- [原文]
- - - - -
朝日に欠けている重大な視点_自衛隊による人質奪還
週間朝日が、自衛隊による人質奪還作戦実施に対して、一言で言えば、「難しいから反対」という主旨の記事を載せています。
「「人質救出なんて無謀」との声も これだけ難しい自衛隊・人質奪還作戦」(週刊朝日150211)
ISによる日本人殺害を受けて、自衛隊の海外活動についての議論が活発になっていますが、スタンスのハッキリしている朝日は、やはり反対する側です。
しかし、さしもの朝日も、邦人救出という目的には反対できません。
憲法上好ましくないなどと言ったら、それこそ「憲法を変えろ」と言われかねないので、そうしたロジックも使えません。
結果、技術的に難しいから反対というロジックになっています。
確かに、人質救出は、国内であっても非常に困難なオペレーションで、それを敵性勢力の支配地域で実行することは、極めて困難であることは間違いありません。
困難である理由を列挙する週刊朝日の記事は、その点において、間違いではありません。
(細かな点では、突っ込みどころはいろいろとありますが)
しかし、この記事には、重大な視点の欠落、あるいは、それが意図してのものなら、隠蔽があります。
それは、自衛隊が人質救出能力を持たなければ、交渉が極めて不利になるということです。
- - - - -
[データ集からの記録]
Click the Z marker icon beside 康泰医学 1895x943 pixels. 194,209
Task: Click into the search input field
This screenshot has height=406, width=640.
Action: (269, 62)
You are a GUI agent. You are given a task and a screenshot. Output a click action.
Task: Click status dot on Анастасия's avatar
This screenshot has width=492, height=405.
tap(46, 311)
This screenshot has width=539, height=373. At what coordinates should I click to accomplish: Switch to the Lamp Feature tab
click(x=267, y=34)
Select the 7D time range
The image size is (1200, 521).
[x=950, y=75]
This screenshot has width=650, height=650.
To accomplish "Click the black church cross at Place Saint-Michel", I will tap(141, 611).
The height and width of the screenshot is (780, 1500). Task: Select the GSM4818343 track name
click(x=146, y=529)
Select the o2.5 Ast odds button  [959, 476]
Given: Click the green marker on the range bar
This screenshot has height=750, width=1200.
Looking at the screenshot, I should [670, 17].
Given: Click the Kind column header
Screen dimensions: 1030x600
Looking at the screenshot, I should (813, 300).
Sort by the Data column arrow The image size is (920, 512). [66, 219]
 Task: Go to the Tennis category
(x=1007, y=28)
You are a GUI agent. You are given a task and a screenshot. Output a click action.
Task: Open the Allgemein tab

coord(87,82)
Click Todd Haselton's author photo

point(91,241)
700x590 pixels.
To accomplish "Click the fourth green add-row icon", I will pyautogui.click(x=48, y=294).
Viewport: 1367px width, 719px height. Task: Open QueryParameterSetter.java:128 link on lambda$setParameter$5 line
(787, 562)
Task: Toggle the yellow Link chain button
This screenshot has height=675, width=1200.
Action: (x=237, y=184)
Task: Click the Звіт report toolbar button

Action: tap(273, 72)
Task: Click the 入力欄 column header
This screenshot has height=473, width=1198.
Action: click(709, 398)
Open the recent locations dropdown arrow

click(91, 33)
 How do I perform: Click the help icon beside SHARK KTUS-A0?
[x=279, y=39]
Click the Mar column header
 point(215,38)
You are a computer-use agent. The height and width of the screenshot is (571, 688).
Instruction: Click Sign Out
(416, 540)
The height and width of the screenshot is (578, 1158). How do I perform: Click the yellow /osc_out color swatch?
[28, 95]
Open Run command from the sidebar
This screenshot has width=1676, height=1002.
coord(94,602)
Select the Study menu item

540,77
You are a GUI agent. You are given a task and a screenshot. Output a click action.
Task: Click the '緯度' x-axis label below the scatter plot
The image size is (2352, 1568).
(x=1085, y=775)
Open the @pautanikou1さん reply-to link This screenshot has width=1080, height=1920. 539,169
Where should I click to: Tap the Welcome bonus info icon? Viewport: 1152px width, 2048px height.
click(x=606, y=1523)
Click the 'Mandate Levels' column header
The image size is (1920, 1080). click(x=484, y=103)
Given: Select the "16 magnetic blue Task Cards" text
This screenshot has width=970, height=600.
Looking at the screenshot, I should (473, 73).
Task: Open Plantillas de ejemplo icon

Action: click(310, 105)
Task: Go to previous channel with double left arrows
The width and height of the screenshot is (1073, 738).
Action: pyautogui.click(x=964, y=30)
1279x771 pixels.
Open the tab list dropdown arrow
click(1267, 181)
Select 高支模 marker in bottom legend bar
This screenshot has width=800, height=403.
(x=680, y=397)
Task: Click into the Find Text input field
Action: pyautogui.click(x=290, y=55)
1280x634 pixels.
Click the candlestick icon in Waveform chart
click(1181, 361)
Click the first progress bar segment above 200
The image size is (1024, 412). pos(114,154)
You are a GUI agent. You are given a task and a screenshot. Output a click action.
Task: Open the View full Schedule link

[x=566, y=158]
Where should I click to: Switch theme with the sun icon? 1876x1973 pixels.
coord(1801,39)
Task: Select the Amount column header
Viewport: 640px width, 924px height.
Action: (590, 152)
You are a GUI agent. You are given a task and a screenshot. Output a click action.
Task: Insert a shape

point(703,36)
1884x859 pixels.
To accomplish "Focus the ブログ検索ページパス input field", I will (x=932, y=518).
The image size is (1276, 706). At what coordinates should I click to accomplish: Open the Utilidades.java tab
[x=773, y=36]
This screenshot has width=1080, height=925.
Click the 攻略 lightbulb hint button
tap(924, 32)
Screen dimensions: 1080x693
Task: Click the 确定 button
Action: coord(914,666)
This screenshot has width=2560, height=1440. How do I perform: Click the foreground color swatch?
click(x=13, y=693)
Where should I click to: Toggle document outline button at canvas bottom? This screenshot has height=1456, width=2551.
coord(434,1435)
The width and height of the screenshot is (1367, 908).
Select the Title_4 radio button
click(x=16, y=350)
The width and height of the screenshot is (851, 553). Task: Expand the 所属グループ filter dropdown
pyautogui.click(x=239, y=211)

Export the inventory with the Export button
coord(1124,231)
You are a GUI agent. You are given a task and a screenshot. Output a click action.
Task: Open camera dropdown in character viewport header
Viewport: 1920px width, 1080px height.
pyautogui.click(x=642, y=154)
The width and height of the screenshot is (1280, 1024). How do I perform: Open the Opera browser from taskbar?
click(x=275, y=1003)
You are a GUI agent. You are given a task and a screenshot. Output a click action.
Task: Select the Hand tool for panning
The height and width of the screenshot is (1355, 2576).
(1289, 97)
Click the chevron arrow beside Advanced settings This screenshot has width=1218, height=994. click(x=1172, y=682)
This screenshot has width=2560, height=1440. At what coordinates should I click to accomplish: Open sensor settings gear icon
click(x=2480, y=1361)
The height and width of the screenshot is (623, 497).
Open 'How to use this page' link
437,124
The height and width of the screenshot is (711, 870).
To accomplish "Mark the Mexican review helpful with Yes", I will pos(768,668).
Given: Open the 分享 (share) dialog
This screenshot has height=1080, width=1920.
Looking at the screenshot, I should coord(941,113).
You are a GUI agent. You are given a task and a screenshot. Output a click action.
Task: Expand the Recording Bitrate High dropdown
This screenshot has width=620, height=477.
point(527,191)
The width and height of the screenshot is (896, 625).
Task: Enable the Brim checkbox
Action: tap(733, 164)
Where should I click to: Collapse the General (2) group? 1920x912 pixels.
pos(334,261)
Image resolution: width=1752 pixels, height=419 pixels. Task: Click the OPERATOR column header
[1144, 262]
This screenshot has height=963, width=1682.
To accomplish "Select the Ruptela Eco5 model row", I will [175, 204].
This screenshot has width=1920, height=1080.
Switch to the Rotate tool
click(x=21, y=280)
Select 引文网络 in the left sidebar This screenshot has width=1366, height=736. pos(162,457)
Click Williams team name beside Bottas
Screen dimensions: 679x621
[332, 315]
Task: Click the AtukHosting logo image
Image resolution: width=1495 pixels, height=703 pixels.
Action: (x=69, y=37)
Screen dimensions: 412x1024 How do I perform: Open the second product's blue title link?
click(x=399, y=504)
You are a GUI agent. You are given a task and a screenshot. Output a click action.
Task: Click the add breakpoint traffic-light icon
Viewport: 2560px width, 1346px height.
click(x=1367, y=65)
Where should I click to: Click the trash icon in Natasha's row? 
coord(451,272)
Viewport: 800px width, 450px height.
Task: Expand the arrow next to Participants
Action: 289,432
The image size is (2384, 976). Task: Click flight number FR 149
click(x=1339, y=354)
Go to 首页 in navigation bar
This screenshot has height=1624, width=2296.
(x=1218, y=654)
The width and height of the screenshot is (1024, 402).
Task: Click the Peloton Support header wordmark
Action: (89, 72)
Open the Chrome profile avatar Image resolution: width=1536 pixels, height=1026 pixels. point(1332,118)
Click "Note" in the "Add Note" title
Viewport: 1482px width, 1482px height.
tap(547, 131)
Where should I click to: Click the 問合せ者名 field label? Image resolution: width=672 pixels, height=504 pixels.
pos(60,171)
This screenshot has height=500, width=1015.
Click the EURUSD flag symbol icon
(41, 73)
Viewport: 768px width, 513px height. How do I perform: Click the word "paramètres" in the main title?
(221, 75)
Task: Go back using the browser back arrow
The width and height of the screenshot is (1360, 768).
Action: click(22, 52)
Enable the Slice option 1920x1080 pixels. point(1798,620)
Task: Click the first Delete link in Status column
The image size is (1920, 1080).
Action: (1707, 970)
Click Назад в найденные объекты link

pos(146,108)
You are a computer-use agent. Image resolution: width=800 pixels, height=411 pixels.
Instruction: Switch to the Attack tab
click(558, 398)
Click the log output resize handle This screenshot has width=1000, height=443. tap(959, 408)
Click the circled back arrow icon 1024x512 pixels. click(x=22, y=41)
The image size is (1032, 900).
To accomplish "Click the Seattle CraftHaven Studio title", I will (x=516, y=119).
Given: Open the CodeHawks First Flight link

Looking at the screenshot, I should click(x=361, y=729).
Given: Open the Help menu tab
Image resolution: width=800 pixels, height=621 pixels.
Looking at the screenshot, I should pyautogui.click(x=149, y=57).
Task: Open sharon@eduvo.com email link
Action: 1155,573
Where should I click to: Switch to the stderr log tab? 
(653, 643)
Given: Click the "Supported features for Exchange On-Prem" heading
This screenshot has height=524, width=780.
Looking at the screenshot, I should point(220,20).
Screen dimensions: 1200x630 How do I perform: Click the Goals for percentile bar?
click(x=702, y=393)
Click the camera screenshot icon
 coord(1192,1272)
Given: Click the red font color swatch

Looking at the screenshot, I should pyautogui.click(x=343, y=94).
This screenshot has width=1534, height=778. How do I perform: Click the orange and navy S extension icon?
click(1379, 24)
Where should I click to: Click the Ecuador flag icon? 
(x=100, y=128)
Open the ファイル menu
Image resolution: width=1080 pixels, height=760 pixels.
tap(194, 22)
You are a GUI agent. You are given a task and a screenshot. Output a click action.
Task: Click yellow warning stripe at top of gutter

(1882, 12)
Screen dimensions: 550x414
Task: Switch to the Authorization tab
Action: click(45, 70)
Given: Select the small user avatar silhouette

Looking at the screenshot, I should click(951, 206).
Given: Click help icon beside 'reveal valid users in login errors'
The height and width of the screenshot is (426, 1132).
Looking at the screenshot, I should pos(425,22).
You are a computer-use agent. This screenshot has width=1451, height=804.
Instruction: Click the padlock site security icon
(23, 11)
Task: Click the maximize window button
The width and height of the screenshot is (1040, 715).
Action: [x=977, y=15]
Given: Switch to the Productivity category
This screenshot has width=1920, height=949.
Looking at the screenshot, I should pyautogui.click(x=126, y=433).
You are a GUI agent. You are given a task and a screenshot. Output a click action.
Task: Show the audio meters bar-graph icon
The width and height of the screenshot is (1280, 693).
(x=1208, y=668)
- - - - -
- [課題の詳細]
人質奪還についての原文のうち、「朝日に欠けている重大な視点_自衛隊による人質奪還」から「結果、技術的に難しいから反対というロジックになっています。」までを一字も変えずに書き写してください。

- [記述回答]
朝日に欠けている重大な視点_自衛隊による人質奪還
週間朝日が、自衛隊による人質奪還作戦実施に対して、一言で言えば、「難しいから反対」という主旨の記事を載せています。
「「人質救出なんて無謀」との声も これだけ難しい自衛隊・人質奪還作戦」(週刊朝日150211)
ISによる日本人殺害を受けて、自衛隊の海外活動についての議論が活発になっていますが、スタンスのハッキリしている朝日は、やはり反対する側です。
しかし、さしもの朝日も、邦人救出という目的には反対できません。
憲法上好ましくないなどと言ったら、それこそ「憲法を変えろ」と言われかねないので、そうしたロジックも使えません。
結果、技術的に難しいから反対というロジックになっています。